Deficit model

From ddn Wiki

Jump to: navigation,

[edit] Introduction

The term “deficit model” refers to a perspective that principally focuses on the assumed weaknesses of individuals or workforces. The “deficit model” is not a method applied deliberately from the outset. Rather, the term is used in a retrospective analytical context, particularly when, in contrast to the approach described, the aim is to focus on the strengths of workforces or individuals.

[edit] Facts

In the discussion around demographic change, the deficit model is the conception that employee work ability falls with advancing age. The deficit model enumerates what employees do less or less well as they grow older; it is a perspective that views age per se as a problem and generally does not consider the opportunities presented by ageing workforces, or does so only peripherally.

The term “deficit model” is used in particular by authors who want to highlight the opportunities presented by ageing workforces and wish to deliberately distance themselves from the outlook described.

In other areas too, the term “deficit model” refers to a narrowed perspective that focuses on problems and in doing so risks overlooking opportunities. In the diversity management field, for example, workforce diversity was often viewed as a problem to be solved. Only in the late 1990s did companies begin to question the deficit model and start to place the opportunities presented by a diverse workforce at the centre of their actions.

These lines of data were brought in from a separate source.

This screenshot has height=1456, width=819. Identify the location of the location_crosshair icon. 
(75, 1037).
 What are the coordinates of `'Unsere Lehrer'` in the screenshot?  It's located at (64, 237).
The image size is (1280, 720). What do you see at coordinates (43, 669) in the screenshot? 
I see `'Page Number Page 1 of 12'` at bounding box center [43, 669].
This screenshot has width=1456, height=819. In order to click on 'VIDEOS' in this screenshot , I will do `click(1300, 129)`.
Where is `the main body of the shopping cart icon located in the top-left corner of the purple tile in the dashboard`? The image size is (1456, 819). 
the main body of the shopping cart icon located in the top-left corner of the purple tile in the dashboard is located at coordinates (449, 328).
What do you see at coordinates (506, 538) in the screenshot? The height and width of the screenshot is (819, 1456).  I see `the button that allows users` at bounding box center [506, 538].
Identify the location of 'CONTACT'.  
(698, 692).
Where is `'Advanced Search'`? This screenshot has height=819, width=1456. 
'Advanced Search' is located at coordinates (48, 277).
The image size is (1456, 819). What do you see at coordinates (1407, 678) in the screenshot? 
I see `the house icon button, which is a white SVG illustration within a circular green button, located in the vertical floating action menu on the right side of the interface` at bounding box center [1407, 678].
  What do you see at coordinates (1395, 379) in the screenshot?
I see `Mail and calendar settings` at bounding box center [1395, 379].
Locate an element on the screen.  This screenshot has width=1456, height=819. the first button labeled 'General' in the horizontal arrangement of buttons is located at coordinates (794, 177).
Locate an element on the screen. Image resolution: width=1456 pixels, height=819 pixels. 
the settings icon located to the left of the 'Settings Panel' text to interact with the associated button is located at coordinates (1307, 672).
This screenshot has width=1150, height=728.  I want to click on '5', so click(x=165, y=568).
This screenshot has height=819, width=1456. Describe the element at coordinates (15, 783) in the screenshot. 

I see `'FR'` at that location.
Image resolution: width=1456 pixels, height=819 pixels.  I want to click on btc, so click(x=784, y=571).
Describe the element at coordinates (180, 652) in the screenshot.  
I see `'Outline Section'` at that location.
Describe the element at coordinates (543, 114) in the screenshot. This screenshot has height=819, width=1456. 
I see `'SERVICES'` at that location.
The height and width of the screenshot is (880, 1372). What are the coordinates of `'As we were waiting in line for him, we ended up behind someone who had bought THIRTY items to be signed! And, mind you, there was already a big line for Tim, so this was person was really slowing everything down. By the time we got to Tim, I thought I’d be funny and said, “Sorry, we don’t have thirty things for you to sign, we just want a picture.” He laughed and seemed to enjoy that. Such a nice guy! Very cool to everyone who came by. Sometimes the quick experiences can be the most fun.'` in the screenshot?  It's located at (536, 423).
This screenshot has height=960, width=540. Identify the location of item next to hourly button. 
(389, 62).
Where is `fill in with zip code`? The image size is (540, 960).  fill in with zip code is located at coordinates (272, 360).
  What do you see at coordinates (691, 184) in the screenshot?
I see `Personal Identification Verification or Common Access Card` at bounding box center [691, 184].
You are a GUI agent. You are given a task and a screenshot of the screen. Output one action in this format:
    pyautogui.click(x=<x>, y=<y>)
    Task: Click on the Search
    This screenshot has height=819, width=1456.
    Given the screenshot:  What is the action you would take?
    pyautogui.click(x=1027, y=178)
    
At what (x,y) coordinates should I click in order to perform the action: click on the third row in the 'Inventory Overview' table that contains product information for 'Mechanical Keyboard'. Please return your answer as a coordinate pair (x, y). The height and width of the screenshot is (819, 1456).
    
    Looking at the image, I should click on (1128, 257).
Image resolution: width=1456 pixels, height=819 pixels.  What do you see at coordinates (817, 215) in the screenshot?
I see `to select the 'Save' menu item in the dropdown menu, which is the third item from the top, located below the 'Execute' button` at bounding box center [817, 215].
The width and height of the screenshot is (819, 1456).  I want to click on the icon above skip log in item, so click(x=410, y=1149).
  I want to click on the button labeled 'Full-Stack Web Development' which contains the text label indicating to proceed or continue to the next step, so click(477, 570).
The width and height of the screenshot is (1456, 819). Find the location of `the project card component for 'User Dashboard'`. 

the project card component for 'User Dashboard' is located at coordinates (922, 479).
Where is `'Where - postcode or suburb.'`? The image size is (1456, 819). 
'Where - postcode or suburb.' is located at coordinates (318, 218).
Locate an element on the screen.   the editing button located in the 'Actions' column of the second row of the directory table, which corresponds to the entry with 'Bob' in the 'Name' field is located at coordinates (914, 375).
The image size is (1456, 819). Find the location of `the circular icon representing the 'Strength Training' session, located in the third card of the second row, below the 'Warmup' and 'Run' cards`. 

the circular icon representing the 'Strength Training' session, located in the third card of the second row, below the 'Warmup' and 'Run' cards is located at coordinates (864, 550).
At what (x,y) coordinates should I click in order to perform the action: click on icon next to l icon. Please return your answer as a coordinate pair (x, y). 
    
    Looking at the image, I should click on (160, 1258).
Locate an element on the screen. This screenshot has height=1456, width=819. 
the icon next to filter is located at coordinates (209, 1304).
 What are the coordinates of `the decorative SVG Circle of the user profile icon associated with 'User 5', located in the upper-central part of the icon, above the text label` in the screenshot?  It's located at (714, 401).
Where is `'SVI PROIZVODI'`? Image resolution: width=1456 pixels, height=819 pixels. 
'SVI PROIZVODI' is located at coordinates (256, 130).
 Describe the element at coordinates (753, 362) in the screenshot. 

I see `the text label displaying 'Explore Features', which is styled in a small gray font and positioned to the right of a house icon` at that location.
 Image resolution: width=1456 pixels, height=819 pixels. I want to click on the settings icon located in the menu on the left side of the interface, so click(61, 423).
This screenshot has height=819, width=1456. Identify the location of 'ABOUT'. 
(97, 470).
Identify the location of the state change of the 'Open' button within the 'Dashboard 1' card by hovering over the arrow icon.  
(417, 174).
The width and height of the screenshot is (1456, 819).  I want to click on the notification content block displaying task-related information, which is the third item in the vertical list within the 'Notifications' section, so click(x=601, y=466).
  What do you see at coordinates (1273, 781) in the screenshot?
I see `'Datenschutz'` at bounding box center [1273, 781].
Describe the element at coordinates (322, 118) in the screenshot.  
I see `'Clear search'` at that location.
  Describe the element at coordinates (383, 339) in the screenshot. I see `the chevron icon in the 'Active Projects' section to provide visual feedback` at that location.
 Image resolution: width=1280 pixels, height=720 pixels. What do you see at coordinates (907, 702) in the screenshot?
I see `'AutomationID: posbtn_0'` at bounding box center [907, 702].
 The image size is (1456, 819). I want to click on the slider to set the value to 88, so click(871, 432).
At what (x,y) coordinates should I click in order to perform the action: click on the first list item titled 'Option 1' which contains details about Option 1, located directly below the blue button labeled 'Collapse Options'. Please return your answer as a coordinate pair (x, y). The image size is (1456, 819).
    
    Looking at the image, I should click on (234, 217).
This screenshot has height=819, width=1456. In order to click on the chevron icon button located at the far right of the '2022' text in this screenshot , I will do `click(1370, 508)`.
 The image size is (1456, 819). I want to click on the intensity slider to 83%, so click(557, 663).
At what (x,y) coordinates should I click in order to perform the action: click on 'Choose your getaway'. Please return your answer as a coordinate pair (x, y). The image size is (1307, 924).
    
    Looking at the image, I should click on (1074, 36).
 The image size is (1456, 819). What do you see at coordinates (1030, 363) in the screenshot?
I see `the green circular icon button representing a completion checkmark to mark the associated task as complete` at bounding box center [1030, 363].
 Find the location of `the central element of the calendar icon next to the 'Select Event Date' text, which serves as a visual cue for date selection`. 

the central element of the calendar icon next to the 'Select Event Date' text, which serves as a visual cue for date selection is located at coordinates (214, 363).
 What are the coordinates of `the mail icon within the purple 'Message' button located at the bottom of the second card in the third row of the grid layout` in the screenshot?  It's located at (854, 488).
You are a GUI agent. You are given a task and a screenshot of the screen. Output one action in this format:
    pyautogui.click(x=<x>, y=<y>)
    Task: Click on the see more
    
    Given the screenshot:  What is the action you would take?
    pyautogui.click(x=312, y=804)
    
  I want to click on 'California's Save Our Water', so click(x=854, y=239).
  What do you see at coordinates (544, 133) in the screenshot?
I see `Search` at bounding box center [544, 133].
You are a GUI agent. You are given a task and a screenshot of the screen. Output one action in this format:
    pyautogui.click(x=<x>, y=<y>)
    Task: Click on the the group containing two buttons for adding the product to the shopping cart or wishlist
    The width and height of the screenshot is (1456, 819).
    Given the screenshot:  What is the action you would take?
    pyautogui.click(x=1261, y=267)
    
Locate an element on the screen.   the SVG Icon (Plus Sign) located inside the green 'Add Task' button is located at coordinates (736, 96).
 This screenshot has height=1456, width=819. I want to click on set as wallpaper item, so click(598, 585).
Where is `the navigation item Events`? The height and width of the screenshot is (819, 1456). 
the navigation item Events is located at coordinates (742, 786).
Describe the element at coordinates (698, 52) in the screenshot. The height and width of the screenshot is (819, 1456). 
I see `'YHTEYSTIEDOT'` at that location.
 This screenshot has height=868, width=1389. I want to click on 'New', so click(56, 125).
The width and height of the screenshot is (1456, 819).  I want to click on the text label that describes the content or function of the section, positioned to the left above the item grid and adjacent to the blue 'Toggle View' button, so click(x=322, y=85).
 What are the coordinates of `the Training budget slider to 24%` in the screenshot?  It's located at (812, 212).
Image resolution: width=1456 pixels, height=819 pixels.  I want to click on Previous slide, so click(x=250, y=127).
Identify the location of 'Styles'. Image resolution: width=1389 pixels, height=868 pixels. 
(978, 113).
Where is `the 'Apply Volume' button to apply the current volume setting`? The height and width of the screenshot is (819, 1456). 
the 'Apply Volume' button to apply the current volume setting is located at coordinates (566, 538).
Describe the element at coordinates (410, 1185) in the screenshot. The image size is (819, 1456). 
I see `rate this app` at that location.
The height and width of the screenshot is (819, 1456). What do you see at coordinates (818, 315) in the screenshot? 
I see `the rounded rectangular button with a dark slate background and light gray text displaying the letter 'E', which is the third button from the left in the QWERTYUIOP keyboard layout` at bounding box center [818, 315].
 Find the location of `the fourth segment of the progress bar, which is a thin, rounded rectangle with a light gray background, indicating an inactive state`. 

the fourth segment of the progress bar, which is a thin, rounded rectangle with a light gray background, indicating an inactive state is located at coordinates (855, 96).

The deficit model influences how companies act and has implications for corporate demographic management. Focussing on the supposed weaknesses of older workers fosters age discrimination, early retirement, dwindling commitment and increasing sickness rates and absenteeism. The experience and potential of older workers can also go completely untapped or used only inadequately. In this case the deficit model acts as self-fulfilling prophecy as reality mirrors expectations.